# Exercise goal:
Pull out every line of the material below and reproduce each one word for word.

# Saved entries:
# # # # # # #

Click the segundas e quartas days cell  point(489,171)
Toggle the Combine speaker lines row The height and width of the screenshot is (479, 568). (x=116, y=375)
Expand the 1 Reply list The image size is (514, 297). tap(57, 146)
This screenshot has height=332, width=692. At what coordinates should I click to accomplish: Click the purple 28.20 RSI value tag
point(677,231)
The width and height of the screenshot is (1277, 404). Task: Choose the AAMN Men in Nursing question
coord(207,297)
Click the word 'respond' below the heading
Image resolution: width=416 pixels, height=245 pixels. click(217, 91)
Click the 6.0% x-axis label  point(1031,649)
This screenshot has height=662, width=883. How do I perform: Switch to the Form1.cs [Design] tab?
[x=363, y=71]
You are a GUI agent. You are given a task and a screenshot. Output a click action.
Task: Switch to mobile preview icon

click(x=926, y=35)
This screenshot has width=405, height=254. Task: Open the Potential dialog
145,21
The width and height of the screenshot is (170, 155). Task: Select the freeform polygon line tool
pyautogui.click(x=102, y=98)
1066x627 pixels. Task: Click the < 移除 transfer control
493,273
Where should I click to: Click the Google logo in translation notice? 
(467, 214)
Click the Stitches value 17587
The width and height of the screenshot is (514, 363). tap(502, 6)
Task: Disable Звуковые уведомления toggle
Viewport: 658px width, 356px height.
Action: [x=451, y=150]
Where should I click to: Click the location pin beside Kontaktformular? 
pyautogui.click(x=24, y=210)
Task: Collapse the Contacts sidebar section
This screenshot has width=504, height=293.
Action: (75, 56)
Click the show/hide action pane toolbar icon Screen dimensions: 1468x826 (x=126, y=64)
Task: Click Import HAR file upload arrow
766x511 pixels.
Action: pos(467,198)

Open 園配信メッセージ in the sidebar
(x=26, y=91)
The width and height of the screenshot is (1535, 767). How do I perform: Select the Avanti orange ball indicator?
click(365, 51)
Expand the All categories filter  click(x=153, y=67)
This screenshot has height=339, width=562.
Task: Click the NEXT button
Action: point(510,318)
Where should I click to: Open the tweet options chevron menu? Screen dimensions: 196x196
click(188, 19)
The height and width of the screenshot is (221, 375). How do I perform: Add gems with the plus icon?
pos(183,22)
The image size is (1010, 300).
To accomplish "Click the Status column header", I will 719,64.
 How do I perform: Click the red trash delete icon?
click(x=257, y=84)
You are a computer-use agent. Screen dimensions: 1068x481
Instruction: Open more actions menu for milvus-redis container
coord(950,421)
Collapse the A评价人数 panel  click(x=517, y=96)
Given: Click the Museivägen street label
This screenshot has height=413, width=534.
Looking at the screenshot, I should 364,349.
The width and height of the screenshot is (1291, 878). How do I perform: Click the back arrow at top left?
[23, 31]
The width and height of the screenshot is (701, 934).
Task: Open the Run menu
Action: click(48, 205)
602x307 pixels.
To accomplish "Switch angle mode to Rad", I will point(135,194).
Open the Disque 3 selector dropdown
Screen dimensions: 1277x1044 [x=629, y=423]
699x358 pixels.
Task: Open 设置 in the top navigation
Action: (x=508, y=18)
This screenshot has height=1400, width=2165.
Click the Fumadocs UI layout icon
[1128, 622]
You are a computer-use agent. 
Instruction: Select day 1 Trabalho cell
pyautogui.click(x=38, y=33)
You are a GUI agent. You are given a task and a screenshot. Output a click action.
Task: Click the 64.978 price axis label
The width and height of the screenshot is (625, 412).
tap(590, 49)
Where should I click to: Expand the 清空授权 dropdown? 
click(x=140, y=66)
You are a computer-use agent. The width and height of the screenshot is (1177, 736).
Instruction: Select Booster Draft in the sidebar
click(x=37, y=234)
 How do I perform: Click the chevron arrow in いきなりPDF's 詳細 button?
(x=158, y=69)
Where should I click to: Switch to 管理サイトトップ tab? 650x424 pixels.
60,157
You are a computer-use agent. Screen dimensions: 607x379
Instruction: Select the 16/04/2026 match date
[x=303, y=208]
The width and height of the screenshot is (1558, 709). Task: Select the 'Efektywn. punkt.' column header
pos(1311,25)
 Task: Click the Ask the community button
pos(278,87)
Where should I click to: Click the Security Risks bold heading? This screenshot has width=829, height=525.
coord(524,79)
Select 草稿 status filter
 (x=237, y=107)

# # # # # # #

# Solution below:
Click the segundas e quartas days cell  point(489,171)
Toggle the Combine speaker lines row The height and width of the screenshot is (479, 568). (x=116, y=375)
Expand the 1 Reply list The image size is (514, 297). tap(57, 146)
This screenshot has height=332, width=692. At what coordinates should I click to accomplish: Click the purple 28.20 RSI value tag
point(677,231)
The width and height of the screenshot is (1277, 404). Task: Choose the AAMN Men in Nursing question
coord(207,297)
Click the word 'respond' below the heading
Image resolution: width=416 pixels, height=245 pixels. click(217, 91)
Click the 6.0% x-axis label  point(1031,649)
This screenshot has height=662, width=883. How do I perform: Switch to the Form1.cs [Design] tab?
[x=363, y=71]
You are a GUI agent. You are given a task and a screenshot. Output a click action.
Task: Switch to mobile preview icon

click(x=926, y=35)
This screenshot has width=405, height=254. Task: Open the Potential dialog
145,21
The width and height of the screenshot is (170, 155). Task: Select the freeform polygon line tool
pyautogui.click(x=102, y=98)
1066x627 pixels. Task: Click the < 移除 transfer control
493,273
Where should I click to: Click the Google logo in translation notice? 
(467, 214)
Click the Stitches value 17587
The width and height of the screenshot is (514, 363). tap(502, 6)
Task: Disable Звуковые уведомления toggle
Viewport: 658px width, 356px height.
Action: [x=451, y=150]
Where should I click to: Click the location pin beside Kontaktformular? 
pyautogui.click(x=24, y=210)
Task: Collapse the Contacts sidebar section
This screenshot has width=504, height=293.
Action: (75, 56)
Click the show/hide action pane toolbar icon Screen dimensions: 1468x826 (x=126, y=64)
Task: Click Import HAR file upload arrow
766x511 pixels.
Action: pos(467,198)

Open 園配信メッセージ in the sidebar
(x=26, y=91)
The width and height of the screenshot is (1535, 767). How do I perform: Select the Avanti orange ball indicator?
click(365, 51)
Expand the All categories filter  click(x=153, y=67)
This screenshot has height=339, width=562.
Task: Click the NEXT button
Action: point(510,318)
Where should I click to: Open the tweet options chevron menu? Screen dimensions: 196x196
click(188, 19)
The height and width of the screenshot is (221, 375). How do I perform: Add gems with the plus icon?
pos(183,22)
The image size is (1010, 300).
To accomplish "Click the Status column header", I will 719,64.
 How do I perform: Click the red trash delete icon?
click(x=257, y=84)
You are a computer-use agent. Screen dimensions: 1068x481
Instruction: Open more actions menu for milvus-redis container
coord(950,421)
Collapse the A评价人数 panel  click(x=517, y=96)
Given: Click the Museivägen street label
This screenshot has height=413, width=534.
Looking at the screenshot, I should 364,349.
The width and height of the screenshot is (1291, 878). How do I perform: Click the back arrow at top left?
[23, 31]
The width and height of the screenshot is (701, 934).
Task: Open the Run menu
Action: click(48, 205)
602x307 pixels.
To accomplish "Switch angle mode to Rad", I will point(135,194).
Open the Disque 3 selector dropdown
Screen dimensions: 1277x1044 [x=629, y=423]
699x358 pixels.
Task: Open 设置 in the top navigation
Action: (x=508, y=18)
This screenshot has height=1400, width=2165.
Click the Fumadocs UI layout icon
[1128, 622]
You are a computer-use agent. 
Instruction: Select day 1 Trabalho cell
pyautogui.click(x=38, y=33)
You are a GUI agent. You are given a task and a screenshot. Output a click action.
Task: Click the 64.978 price axis label
The width and height of the screenshot is (625, 412).
tap(590, 49)
Where should I click to: Expand the 清空授权 dropdown? 
click(x=140, y=66)
You are a computer-use agent. The width and height of the screenshot is (1177, 736).
Instruction: Select Booster Draft in the sidebar
click(x=37, y=234)
 How do I perform: Click the chevron arrow in いきなりPDF's 詳細 button?
(x=158, y=69)
Where should I click to: Switch to 管理サイトトップ tab? 650x424 pixels.
60,157
You are a computer-use agent. Screen dimensions: 607x379
Instruction: Select the 16/04/2026 match date
[x=303, y=208]
The width and height of the screenshot is (1558, 709). Task: Select the 'Efektywn. punkt.' column header
pos(1311,25)
 Task: Click the Ask the community button
pos(278,87)
Where should I click to: Click the Security Risks bold heading? This screenshot has width=829, height=525.
coord(524,79)
Select 草稿 status filter
 (x=237, y=107)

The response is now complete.